Wer den Bau der berühmten Villa San Michele lesend mitverfolgen möchte, wird sich gedulden müssen. Zunächst wird die entsprechende Neugier des Lesers geweckt. Der junge Axel Munthe (1857-1949) aus Schweden fährt nach Capri und besteigt den Berg nach Anacapri (275m):
„Ein Weilchen saß ich da auf der Terrasse, verzaubert blickte ich nieder auf die holde Insel zu meinen Füßen und wunderte mich, wie in aller Welt ich es machen würde, meine Sphinx aus rotem Granit zum Gipfel dieser Klippe heraufzuschleppen.“ (S. 31)
Weite Teile des Buches sind autobiografische Erzählungen des Autors zu den Stationen seines Lebens in Paris, Neapel und Rom. Munthe versteht es hervorragend, die ihn prägenden Ereignisse in Szene zu setzen.

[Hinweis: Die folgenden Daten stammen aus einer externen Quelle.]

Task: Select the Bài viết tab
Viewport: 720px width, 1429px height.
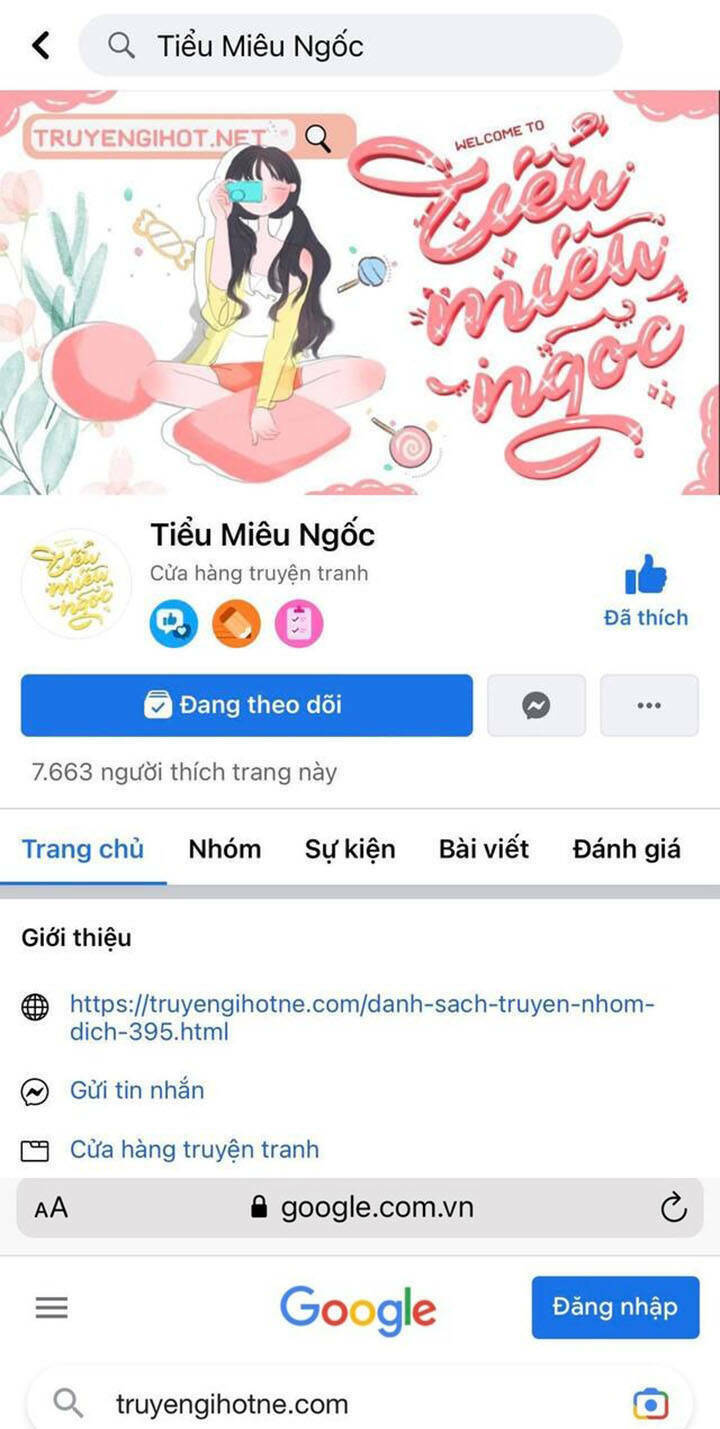Action: tap(484, 849)
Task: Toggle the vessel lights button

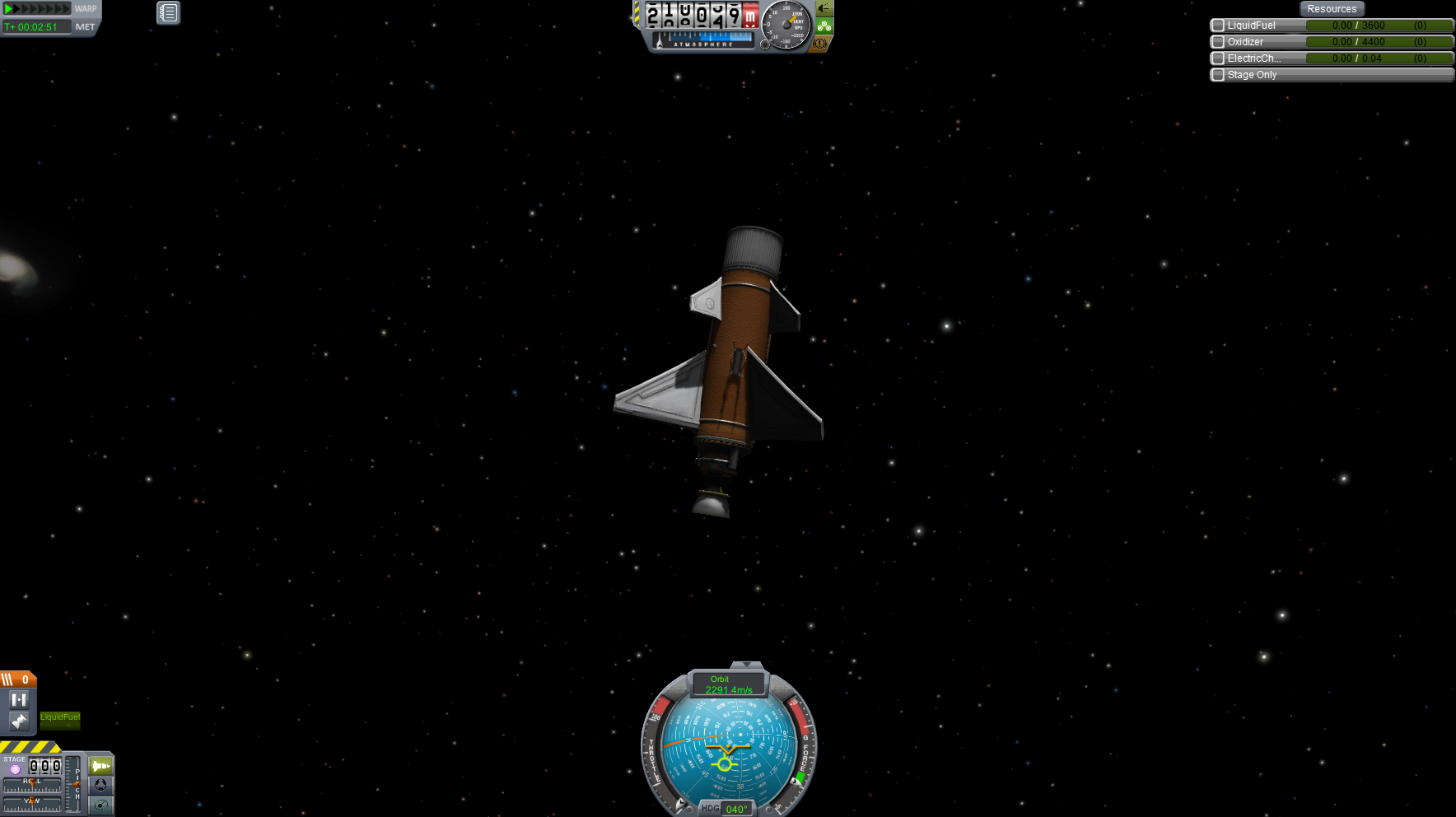Action: (x=824, y=9)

Die Sprache ist literarisch elaboriert. Inhaltlich scheinen sich reale Ereignisse und Fiktion zu überschneiden. Das dient dem Aufbau von Spannung und fördert sehr die Lust am Lesen. Ich hatte vielfach den Eindruck, dass der Autor sein Leben zur Legende geformt hat. Der wahre Kern realer Geschichten erfährt dabei eine überhöhte Ausschmückung. Vor allem die eigene Rolle als Arzt wird durch zahlreiche Fallschilderungen in ein besonderes Licht gerückt. Das tut dem Romanesken der Biografie keinen Abbruch.

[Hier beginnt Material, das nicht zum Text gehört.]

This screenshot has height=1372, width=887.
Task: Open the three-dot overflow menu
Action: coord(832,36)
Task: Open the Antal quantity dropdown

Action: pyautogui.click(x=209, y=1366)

Diesen Eindruck konnte ich durch Lektüre der Munthe-Biografie von Thomas Steinfeld (Der Arzt von San Michele) erhärten.
Die Inhalte der Arztgeschichten zeugen vielfach von der Weisheit Munthes.
Hierzu nur wenige Beispiele:
- „… und die Angst vor der Tollwut ist ebenso gefährlich wie die Krankheit selbst.“ (S. 67)

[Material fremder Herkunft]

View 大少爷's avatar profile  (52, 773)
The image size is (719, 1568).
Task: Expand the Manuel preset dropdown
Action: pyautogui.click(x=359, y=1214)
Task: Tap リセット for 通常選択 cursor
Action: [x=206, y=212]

- „ du vergisst, dass es eine Frage des Glaubens und nicht des Wissens ist, wie der Glaube an Gott. Die katholische Kirche, erklärt nie etwas und bleibt die gewaltigste Macht auf der Welt, die protestantische Kirche versucht, alles zu erklären, und zerfällt in Trümmer. Je weniger deine Patienten von der Wahrheit wissen, umso besser für sie.“ (S. 155)
- „…aber etwas wusste ich: dass keine Medizin so stark ist wie Hoffnung, dass die geringste Spur von Pessimismus im Ausdruck oder den Worten eines Arztes seinem Patienten das Leben Kosten kann.“
Schließlich kam ich mit meiner Erwartung, etwas über den Bau, die Einrichtung und das Leben in der Villa San Michele zu erfahren, doch noch auf meine Kosten. Da ich Glück und Vergnügen hatte, die Villa mehrfach in meinem Leben zu besuchen, hat mir diese Lektüre dazu verholfen, den heute stark musealen Charakter des realen Ortes, der eine wahre Touristenattraktion auf Capri wurde, mit einem Stück realem Leben aus der beschriebenen Vergangenheit zu veredeln. Dies wird gegen Ende des Textes erst richtig spannend. Da kann man nämlich lernen, wie es einem berühmten Modearzt selbst im Alter ergehen kann.
Mein Fazit: Die Lektüre lohnt bei aller anfänglichen Entäuschung über den offensichtlich verkaufsfördernden Titel des Buches.